David Shreeve, the Church of England's National Environment adviser, urged Londoners to get a get a buzz out of caring for creation with a visit to the 12 hives at Lambeth Palace, residence of the Archbishop of Canterbury. The bees help London grow greener by pollinating plants and flowers across a seven-mile radius in the capital; and each hive produces about 60 pounds of honey annually.

(Wax from one hive has even been used to make a small model of the Archbishop of Canterbury.)

Shreeve made the visit August 5 after a call from conservation watchdog Natural England for more city dwellers to keep bees -- he said this must be taken seriously as bees are a declining species but essential to the survival of plants and crops.

"Christians, and people of all faiths, have a duty to care for our creation, so we support Natural England's call to look out for our bees," he said. "Traditionally, bees are associated with rural life but the hives at Lambeth Palace show how bees can also thrive in inner cities -- in this case only a stone's throw from Parliament. At Lambeth, with its great tradition of beekeeping, the church is fortunate to own grounds providing a home for bees that keep London greener by pollinating plants as far as seven miles away."

The Bishop of Chelmsford John Gladwin, who retires next month, has kept bees for a number of years and has made his honey available to local hay fever sufferers. The theory is that as his bees collect pollen from local flowers, the honey they make carries immunity to hay fever.
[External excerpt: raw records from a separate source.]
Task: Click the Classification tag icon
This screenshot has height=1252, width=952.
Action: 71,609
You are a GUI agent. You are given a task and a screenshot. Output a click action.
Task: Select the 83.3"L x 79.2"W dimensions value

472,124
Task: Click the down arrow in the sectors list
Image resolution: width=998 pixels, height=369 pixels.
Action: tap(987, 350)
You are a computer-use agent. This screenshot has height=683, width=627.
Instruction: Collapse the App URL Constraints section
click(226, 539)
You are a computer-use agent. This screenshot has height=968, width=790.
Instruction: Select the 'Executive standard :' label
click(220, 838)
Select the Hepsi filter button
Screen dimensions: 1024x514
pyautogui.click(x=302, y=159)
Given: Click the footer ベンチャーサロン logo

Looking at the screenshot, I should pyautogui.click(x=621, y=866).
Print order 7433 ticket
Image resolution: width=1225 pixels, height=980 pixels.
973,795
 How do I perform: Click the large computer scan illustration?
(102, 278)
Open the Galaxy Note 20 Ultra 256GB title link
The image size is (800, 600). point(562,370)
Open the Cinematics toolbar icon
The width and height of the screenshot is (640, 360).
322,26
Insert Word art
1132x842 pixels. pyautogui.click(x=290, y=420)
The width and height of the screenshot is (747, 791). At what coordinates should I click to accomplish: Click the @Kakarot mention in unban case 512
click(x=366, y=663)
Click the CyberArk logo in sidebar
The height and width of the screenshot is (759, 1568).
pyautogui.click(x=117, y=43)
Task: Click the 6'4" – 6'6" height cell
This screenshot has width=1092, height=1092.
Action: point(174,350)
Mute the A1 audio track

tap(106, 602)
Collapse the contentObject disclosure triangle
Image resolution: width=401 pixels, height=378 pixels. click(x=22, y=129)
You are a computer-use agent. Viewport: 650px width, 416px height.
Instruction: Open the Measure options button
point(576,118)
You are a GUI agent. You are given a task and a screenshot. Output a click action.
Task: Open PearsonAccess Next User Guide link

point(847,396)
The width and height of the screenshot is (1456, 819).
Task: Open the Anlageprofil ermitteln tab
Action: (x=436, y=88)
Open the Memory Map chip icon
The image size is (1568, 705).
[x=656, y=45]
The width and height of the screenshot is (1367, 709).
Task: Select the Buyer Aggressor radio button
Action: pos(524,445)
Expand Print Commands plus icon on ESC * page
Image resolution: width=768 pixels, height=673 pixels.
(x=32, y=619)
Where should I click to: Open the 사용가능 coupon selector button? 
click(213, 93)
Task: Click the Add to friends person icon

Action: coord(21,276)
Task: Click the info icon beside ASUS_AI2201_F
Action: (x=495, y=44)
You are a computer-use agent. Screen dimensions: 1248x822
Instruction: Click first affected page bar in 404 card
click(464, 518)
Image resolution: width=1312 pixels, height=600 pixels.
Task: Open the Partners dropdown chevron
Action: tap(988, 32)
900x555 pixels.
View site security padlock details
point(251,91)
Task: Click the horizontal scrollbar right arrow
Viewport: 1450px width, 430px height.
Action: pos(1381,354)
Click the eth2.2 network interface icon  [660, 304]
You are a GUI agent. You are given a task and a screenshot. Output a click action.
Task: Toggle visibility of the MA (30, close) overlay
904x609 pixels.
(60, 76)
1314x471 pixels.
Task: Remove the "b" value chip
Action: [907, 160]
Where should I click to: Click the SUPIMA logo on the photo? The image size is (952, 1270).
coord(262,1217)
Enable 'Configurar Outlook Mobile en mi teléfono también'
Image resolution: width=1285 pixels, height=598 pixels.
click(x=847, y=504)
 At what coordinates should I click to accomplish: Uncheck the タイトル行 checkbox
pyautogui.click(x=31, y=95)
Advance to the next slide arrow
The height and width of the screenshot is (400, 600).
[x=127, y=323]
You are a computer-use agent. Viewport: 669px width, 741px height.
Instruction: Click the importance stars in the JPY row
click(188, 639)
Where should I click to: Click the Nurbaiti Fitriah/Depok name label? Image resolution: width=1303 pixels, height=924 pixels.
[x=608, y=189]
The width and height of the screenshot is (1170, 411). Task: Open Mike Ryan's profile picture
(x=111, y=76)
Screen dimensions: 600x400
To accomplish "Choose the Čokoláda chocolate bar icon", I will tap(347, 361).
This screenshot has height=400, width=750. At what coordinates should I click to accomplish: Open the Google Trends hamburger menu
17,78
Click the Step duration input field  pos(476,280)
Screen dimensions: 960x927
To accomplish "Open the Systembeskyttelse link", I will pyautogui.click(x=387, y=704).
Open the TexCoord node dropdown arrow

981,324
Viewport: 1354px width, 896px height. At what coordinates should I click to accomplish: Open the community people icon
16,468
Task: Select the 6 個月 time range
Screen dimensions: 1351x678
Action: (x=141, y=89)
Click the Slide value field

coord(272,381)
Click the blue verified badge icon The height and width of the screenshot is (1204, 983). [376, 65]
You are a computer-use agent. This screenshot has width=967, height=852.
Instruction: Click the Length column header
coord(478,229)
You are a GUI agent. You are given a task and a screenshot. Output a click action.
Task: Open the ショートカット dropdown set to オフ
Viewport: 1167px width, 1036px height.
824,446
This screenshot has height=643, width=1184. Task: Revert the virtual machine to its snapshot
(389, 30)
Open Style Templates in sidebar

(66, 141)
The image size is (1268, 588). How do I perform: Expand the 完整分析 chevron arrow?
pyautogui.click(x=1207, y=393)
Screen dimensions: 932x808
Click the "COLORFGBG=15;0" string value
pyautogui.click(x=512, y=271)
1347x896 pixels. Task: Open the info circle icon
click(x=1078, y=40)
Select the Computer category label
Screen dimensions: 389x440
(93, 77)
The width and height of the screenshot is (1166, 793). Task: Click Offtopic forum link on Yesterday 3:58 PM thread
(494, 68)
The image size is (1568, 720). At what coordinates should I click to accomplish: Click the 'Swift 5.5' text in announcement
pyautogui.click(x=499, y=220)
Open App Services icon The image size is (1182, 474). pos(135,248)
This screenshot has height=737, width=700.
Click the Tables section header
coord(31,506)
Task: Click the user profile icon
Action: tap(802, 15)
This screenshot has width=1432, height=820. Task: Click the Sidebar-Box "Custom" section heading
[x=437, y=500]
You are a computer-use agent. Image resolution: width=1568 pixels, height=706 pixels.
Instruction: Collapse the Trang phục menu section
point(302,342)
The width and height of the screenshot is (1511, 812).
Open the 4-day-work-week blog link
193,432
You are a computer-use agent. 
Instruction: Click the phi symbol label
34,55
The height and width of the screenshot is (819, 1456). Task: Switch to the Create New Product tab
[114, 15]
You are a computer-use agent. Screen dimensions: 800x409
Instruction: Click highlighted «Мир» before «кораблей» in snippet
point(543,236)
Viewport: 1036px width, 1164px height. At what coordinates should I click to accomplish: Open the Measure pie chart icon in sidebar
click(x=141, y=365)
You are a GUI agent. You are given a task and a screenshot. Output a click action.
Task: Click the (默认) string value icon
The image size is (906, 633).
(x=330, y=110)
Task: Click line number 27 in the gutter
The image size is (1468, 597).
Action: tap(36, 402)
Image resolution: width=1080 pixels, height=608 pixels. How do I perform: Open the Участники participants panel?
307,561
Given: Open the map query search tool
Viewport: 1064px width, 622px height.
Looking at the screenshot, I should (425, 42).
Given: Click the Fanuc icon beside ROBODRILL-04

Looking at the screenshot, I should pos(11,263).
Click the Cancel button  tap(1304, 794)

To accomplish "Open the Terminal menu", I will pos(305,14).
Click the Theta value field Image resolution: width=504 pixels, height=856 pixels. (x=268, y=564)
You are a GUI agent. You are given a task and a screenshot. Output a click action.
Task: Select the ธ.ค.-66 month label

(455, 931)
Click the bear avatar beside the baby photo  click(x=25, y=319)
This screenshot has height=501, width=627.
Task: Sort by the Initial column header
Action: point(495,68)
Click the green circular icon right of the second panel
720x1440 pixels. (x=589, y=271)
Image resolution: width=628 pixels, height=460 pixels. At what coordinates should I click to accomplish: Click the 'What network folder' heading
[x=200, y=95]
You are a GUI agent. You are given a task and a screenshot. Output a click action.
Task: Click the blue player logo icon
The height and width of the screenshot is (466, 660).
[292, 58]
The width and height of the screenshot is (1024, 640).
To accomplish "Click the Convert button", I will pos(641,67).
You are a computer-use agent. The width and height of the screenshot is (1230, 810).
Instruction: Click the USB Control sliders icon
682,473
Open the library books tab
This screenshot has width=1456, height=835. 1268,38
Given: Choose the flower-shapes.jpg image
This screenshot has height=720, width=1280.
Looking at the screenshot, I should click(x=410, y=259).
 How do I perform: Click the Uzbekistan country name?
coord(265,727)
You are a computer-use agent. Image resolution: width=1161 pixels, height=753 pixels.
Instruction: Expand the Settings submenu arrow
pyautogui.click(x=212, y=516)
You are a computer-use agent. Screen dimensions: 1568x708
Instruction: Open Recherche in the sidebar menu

Experts say that bees are under threat worldwide -- particularly honeybees that are in danger of extinction without beekeepers to care for them in domestic environments. Natural England says that an increase in United Kingdom bee colonies could make the insects more resistant to the current diseases killing the bees.

Natural England is encouraging city dwellers to keep bees with a newly designed urban hive - the Beehaus - and is offering general advice while warning of the responsibilities involved. The first Beehaus will be installed on Natural England's office roof in Victoria, London, overlooking Westminster Cathedral.

Tom Tew, chief scientist for Natural England, said: "The decline of our domesticated honey bee is worrying, but it's sometimes easy to forget that there are other pollinators, including more than 250 species of wild bees, that also need our help. The good news is that there's plenty that we can do in our gardens and churchyards by making a bit of space for nature and planting nectar-rich flowers."